Excerpt provided:
──────

Lyric Video Studio supports also fragment shaders, with SkiaSharp shading language, aka SKSL. There’s some shaders included but you can create own shaders as well. When copying shaders from external sources, be sure to honor the original license.

Shaders can be used with any item that has color definition as well as with images and video. It is important to know that if you use shader that output transparent pixels (like ready made audio spectrum shader), you need to set the item blend mode on. Then try out what is the best mode for your shader.

Couple of good-to-know things for adding new shaders:

  1. If you want to blend in the shader with image, select Add parameter -> Add image. Usually the iImage parameter controls how much of the texture color is added to shader. Texture is selected from the image or video you apply the shader to. Editor adds also four other parameters.
    • iImageDimensions tells the pixes size of inputted image. In SKSL, texture pixels are evaluated with exact coordinates.
    • iImage is the texture
    • iImageScale vaue holds float value that you can input to iImage-parameter to adjust how musch of texture pixel color is added
    • iImageDimensionRatio tells the ration between width and height of the source image and is needed for getting the right pixel from screen. Example to get pixel for the relative coodrinates (uv = two dimensional vector, x & y, 0-1): float2 uvPix = uv * iImageDimensions * iImageDimensionRatio;
  2. If you want the shader to react with music, like the spectrum analyzer, select Add parameter -> music. That will add two parameters automatically:
    • iMusic receives texture, generated from last audio that is played when the shader is rendered. The texture is 512×1 with frequency powers as colors. To get the power of certain frequency, sum R, G & B and divide it by three, to get percentual value:
      float sampleR = iMusic.eval(float2(uv.x * 512, 0)).r;
    • float sampleG = iMusic.eval(float2(uv.x * 512, 0)).g;
    • float sampleB = iMusic.eval(float2(uv.x * 512, 0)).b;
    • float sample = (sampleR + sampleG + sampleB) * .33;
    • iMusicScale float can be used to boost this value if needed

Removing backgrounds

There’s three options in Lyric Video Studio for removing backgrounds from videos and one for images.

Using rembg

This option is the most advanced, using AI to remove the background. This doe not require high end GPU, but will be a lot faster with it. To use rembg, you must install additional software and libraries

  1. Go to Settings, expand “Remove background”
  2. Click install, this will install embedded python and rembg. This takes couple of minutes, maybe more on slower computers and network connections
  3. Installation will also prompt for Visual c++ redistributable installation. If you already have it on machine, you can click close.

──────

What you will do: Condense the paragraph in the Lyric Video Studio excerpt above that begins "Shaders can be used with any item" into a short bulleted list that keeps its main facts.

──────

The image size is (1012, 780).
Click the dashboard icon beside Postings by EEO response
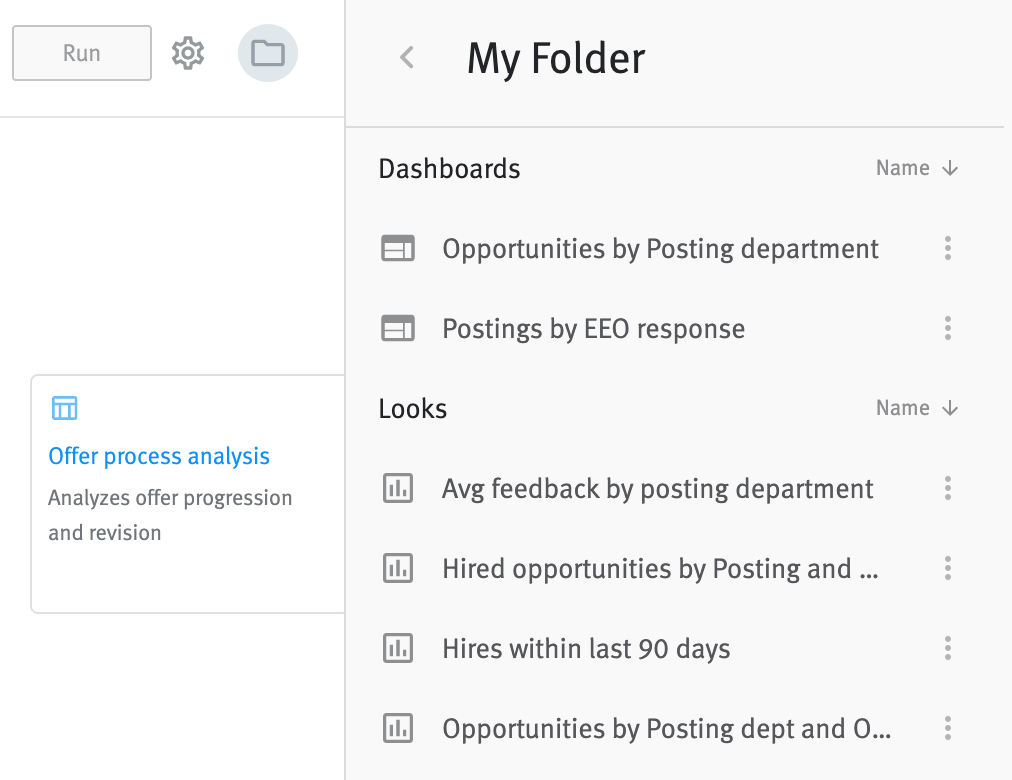pos(398,328)
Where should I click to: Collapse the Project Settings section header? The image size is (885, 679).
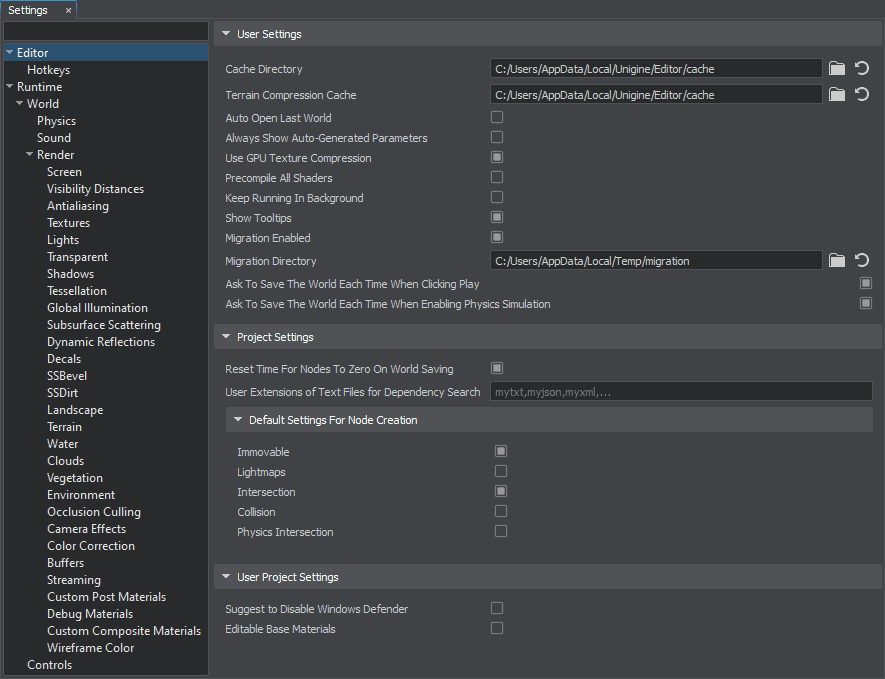click(x=226, y=337)
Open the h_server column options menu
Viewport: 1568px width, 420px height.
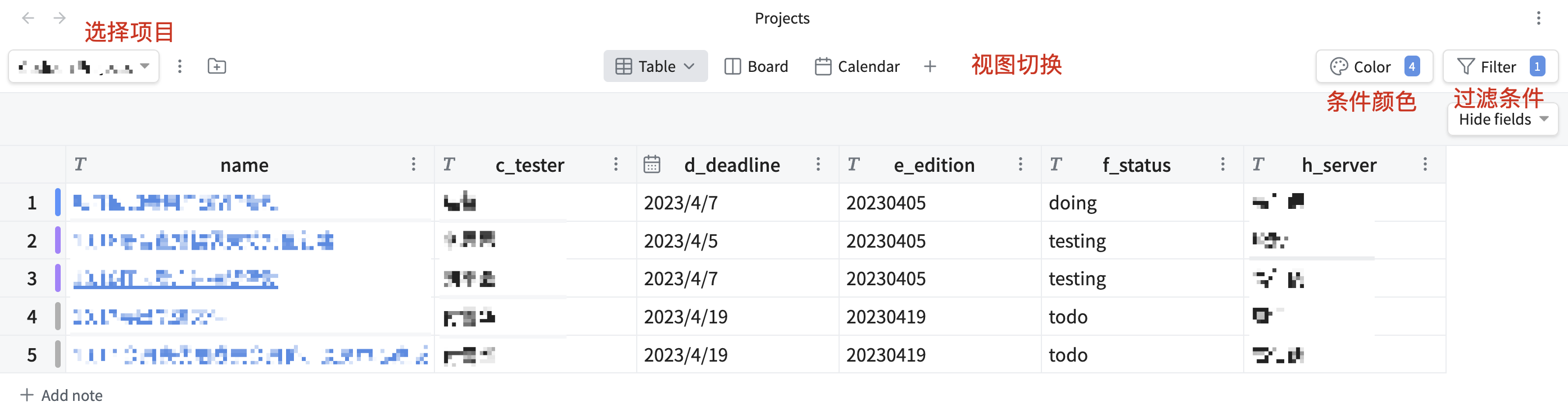(1425, 164)
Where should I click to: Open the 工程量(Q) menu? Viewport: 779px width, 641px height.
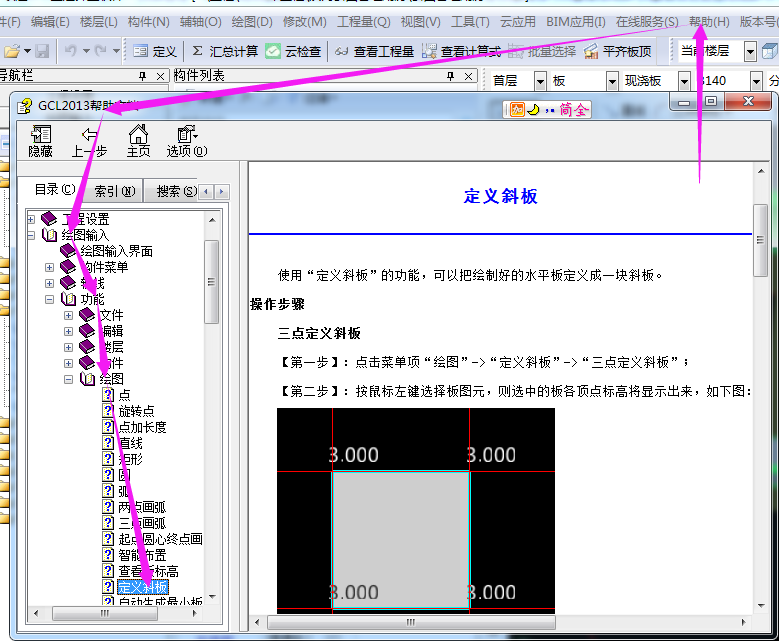pos(362,21)
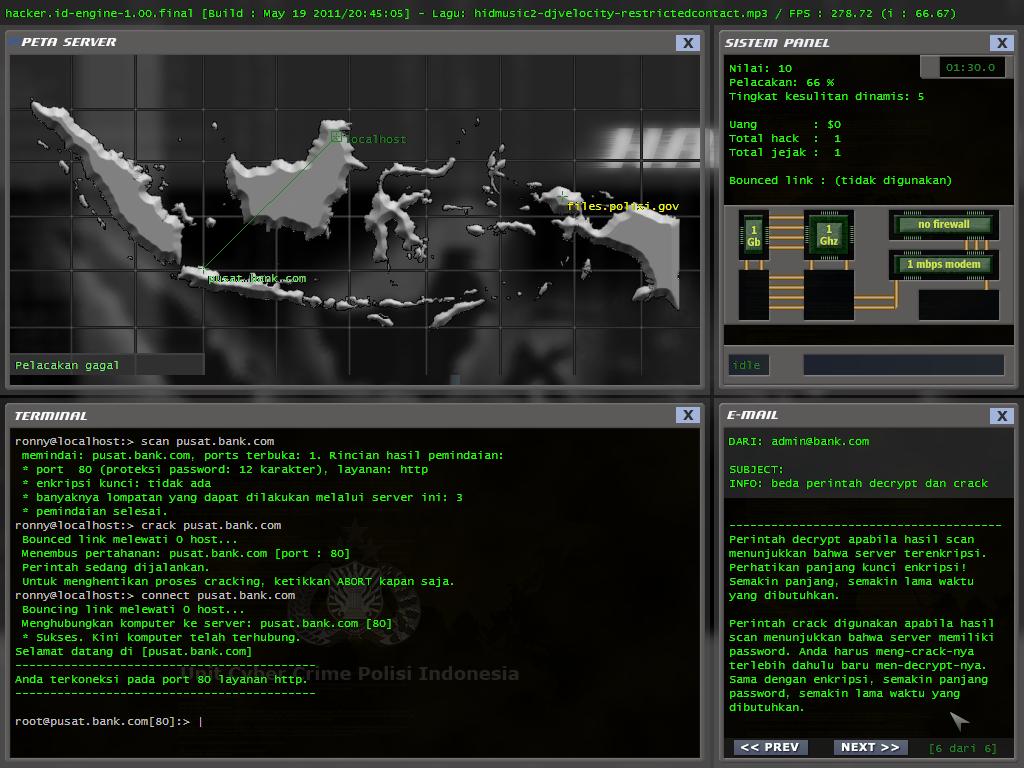Screen dimensions: 1024x768
Task: Click the 1 Gb memory chip
Action: [753, 235]
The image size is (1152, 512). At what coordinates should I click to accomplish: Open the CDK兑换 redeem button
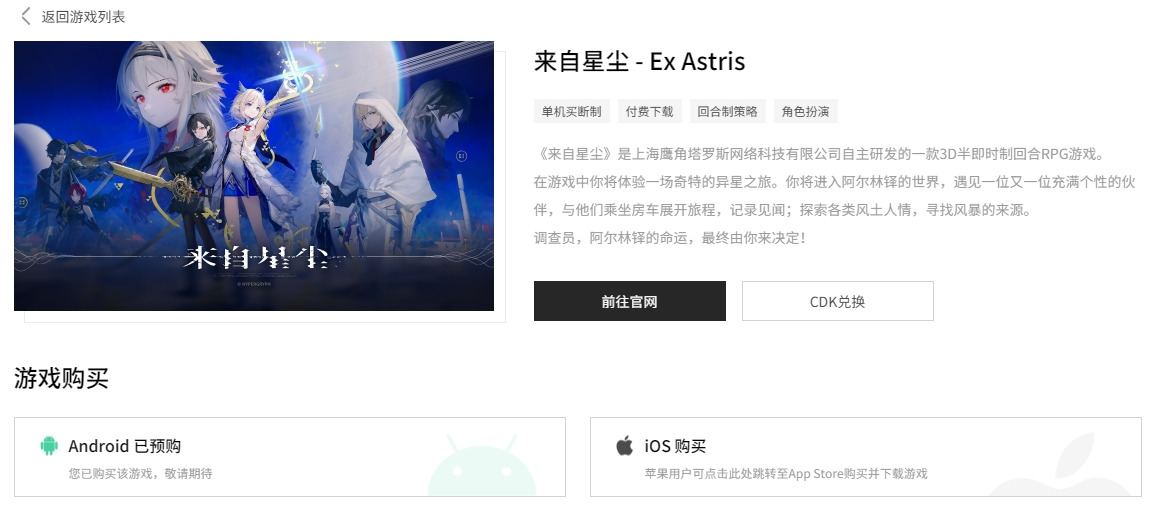(x=838, y=301)
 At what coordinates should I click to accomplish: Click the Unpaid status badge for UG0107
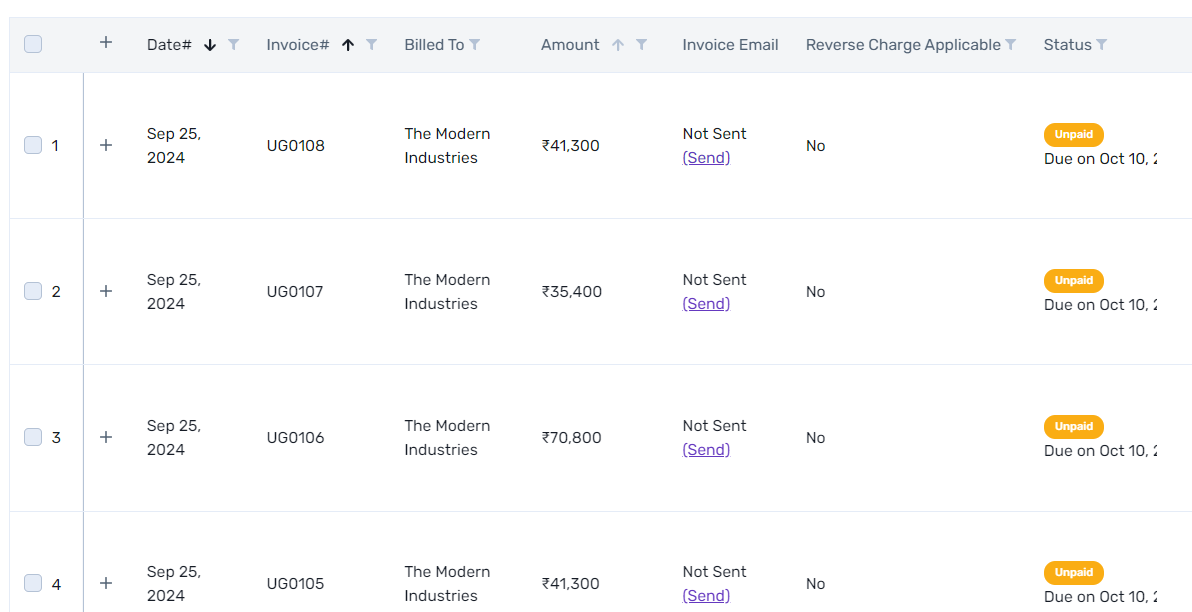click(x=1073, y=280)
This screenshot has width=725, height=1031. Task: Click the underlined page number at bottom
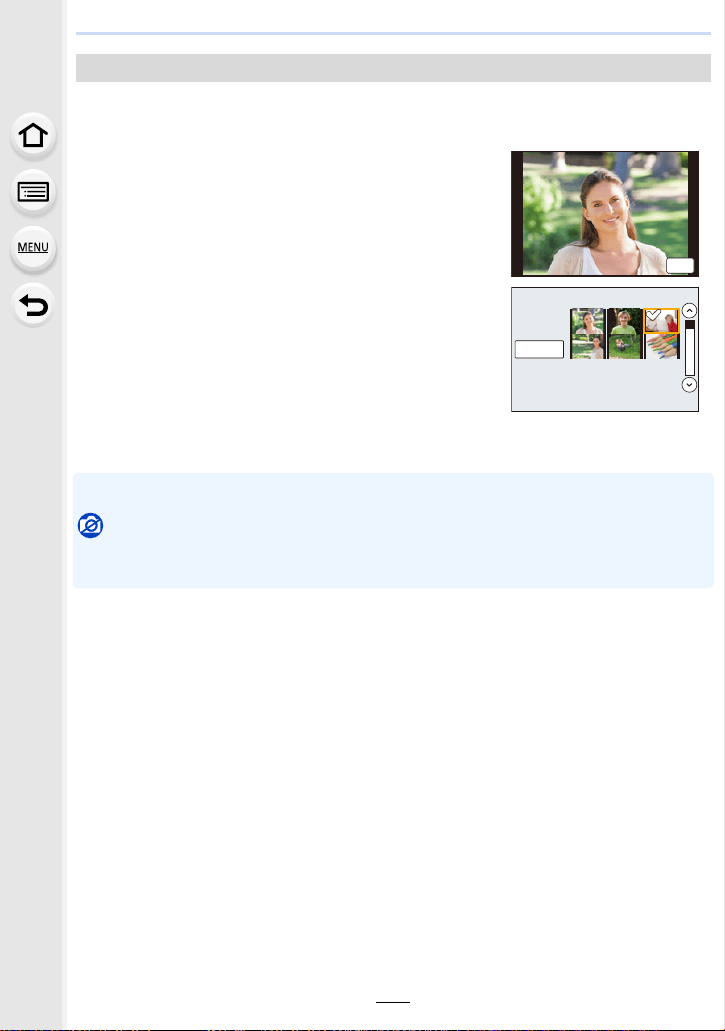pyautogui.click(x=393, y=997)
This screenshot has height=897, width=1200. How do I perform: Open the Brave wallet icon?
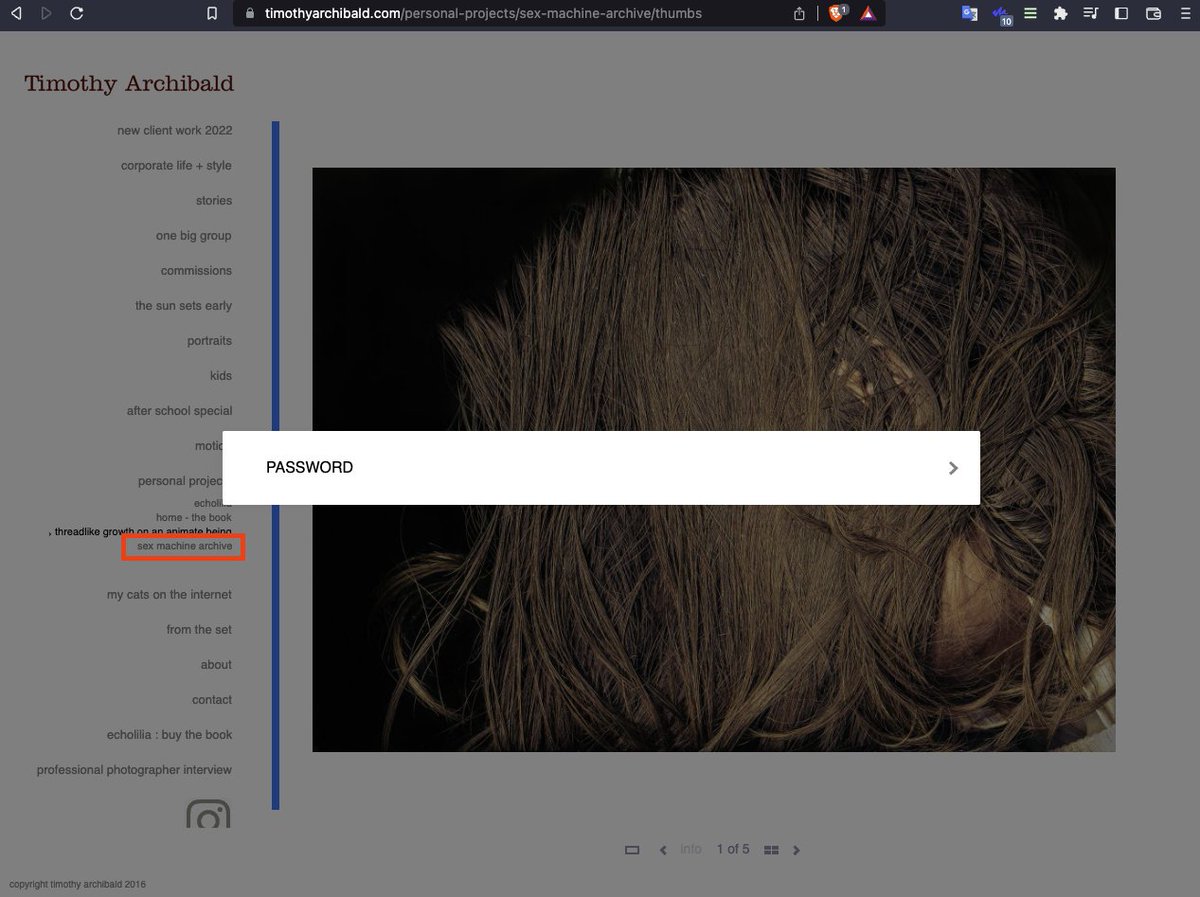pyautogui.click(x=1153, y=14)
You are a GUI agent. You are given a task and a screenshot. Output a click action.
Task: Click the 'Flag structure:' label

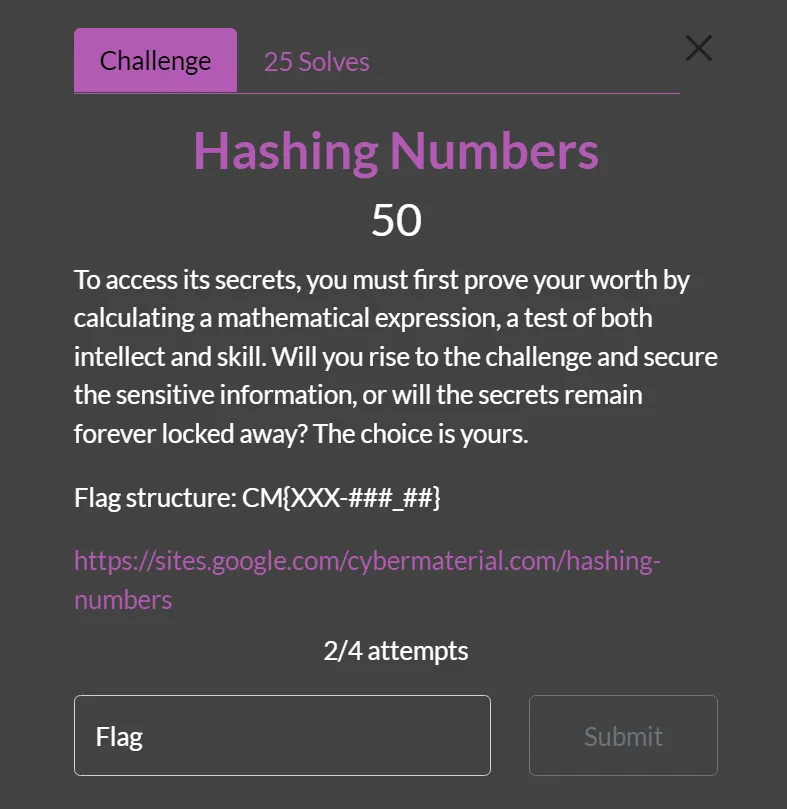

──────

Solution to the problem:
- Shaders work with any item that has a color definition, as well as with images and video.
- A shader that outputs transparent pixels, such as the ready-made audio spectrum shader, requires the item's blend mode to be turned on.
- After that, try the modes to find the one that works best for the shader.